» Exercise text:
Multiple reasons may account for this null result. Firstly, the baseline readmission rate in our sample (7.0% within 1 month; Table 2) was unexpectedly low, thus impeding further improvements. For example, US sources reported 30-day all-cause readmission rates of 13.9% in 2016,49 and in Swiss acute care hospitals, they were 11% across all ages in 2009–2016.50 A slight overrepresentation of smaller and rehabilitation hospitals in our sample may have resulted in a more favorable case mix with lower readmission risk.

Secondly, high-quality pre-existing discharge procedures and/or high postdischarge standards of care by ambulatory providers may have thwarted our intervention’s effect. Aside from the low baseline readmission rate, this hypothesis is supported by the observation that potential mediators of early readmission did not differ between study arms: (a) Early PCP support, inversely associated with readmission, ED visits, and mortality,51,52 was equally sought in both study arms (Table 2, other medical consultations). (b) Medication numbers increased just slightly (and insignificantly) from admission to discharge, when they were equal in both study arms (Table 3). (c) Likewise, there was no difference in the—relatively low53—fractions of patients with PIM, which is a well-known driver of hospitalization.53

Thirdly, encouraging PCPs to communicate with HPs—a key component of our intervention—may have failed. Few PCPs contacted HPs in the postdischarge period (4 documented contacts in the intervention and 10 in the control arm; p = 0.17). However, HP-initiated communication had much more frequently taken place during hospitalization (intervention arm: 22.4%, information missing for 36 patients; control arm 22.0%, missing for 30; p = 0.24), which further indicates a relatively high baseline quality of care.

The flexible implementation of our study minimally disrupted hospital routines,28 but possibly at the expense of a weaker intervention54 that generated no incremental benefit in hospitals with already well-organized discharge procedures including routine HP-PCP communication, critical medication review, and a high awareness of polypharmacy and deprescribing.

Limitations

Our study suffered from under-recruitment in most hospitals during the first two waves of the COVID-19 pandemic in Switzerland, resulting in some loss of power. However, we assume a low risk of a false-negative result (Methods, eMethods 3).

The study design with a voluntary hospital sample and cluster-randomization before patient recruitment carried the risk of selection bias. HPs were instructed to invite all eligible patients to participate, but depending on workload, this was surely not always possible, and it is unclear how fluctuations in recruitment intensity may have affected the outcomes. Imperfect blinding (i.e., of junior HPs only), losses to follow-up, incomplete medication data, self-declared outcomes, and subjective measurement tools (e.g., for QoL) were other potential sources of bias.

Although our evaluation of the checklists suggested that the hospitals implemented the study largely as instructed, the COVID-19-related additional workload may at times have favored a somewhat leaner implementation on the HPs’ own initiative (e.g., cursory medication review).

Finally, we must assume that the HP-PCP communication in the postdischarge period, which we could not monitor reliably, was incompletely documented. That being said, follow-up surveys among PCPs confirmed that they often and readily adopted changes to their patients’ long-term medication without further consultation with HPs.28

CONCLUSIONS

Our dual intervention combining a patient-centered medication review with enhanced medication-related information transfer between HPs and PCPs neither delayed hospital readmission nor impacted health care utilization, mortality, polypharmacy, or medication appropriateness among older inpatients after discharge. Given the consistency in all outcomes, we assume a true null result despite the limited sample size. Prioritizing flexibility over implementation rigor may have weakened the intervention. Our data and experience may help to strike an optimal balance between practicality and stringency in future hospital discharge interventions.

» Exercise instructions:
**A)** Rewrite the paragraph of the study discussion that begins "Thirdly, encouraging PCPs" as a short bulleted list, keeping its main facts and figures.
**B)** According to the study discussion, what was the baseline readmission rate within 1 month in the study's sample?
The listing comes from a separate source.

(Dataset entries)
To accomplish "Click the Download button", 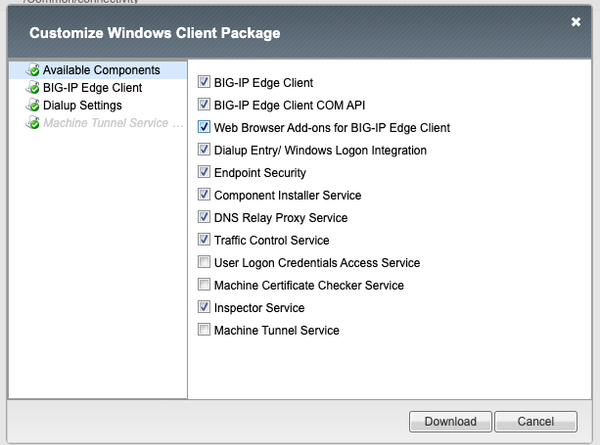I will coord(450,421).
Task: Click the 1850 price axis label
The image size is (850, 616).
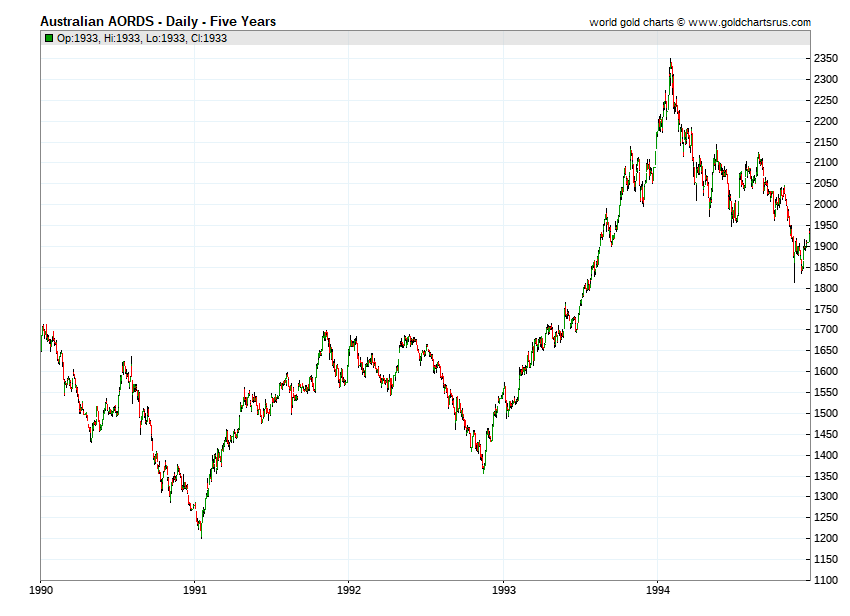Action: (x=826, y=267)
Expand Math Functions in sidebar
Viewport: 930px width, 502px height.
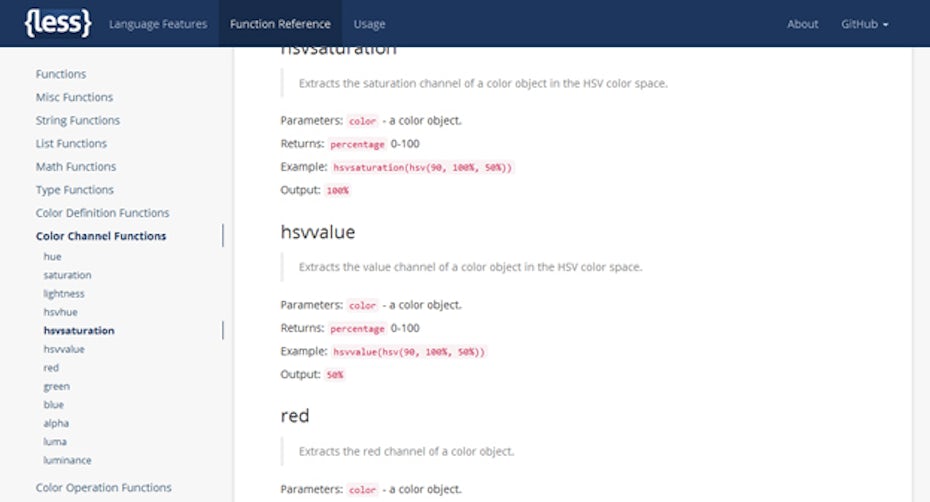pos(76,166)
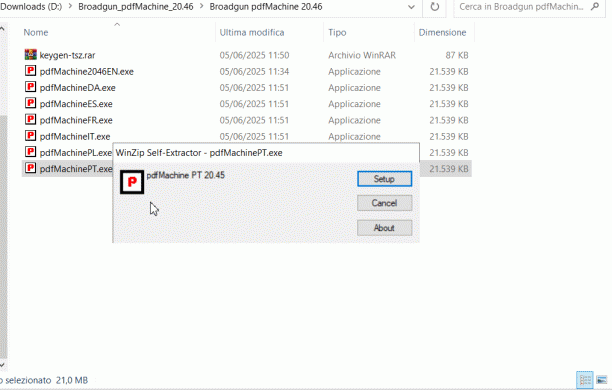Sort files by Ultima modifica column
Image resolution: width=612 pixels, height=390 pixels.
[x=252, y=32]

» Task-by-task answers:
**A)**
- Encouraging PCPs to communicate with HPs, a key component of the intervention, may have failed.
- Few PCPs contacted HPs after discharge: 4 documented contacts in the intervention arm and 10 in the control arm (p = 0.17).
- HP-initiated communication was much more frequent during hospitalization: 22.4% in the intervention arm (information missing for 36 patients) and 22.0% in the control arm (missing for 30), p = 0.24.
- This further indicates a relatively high baseline quality of care.

**B)** 7.0%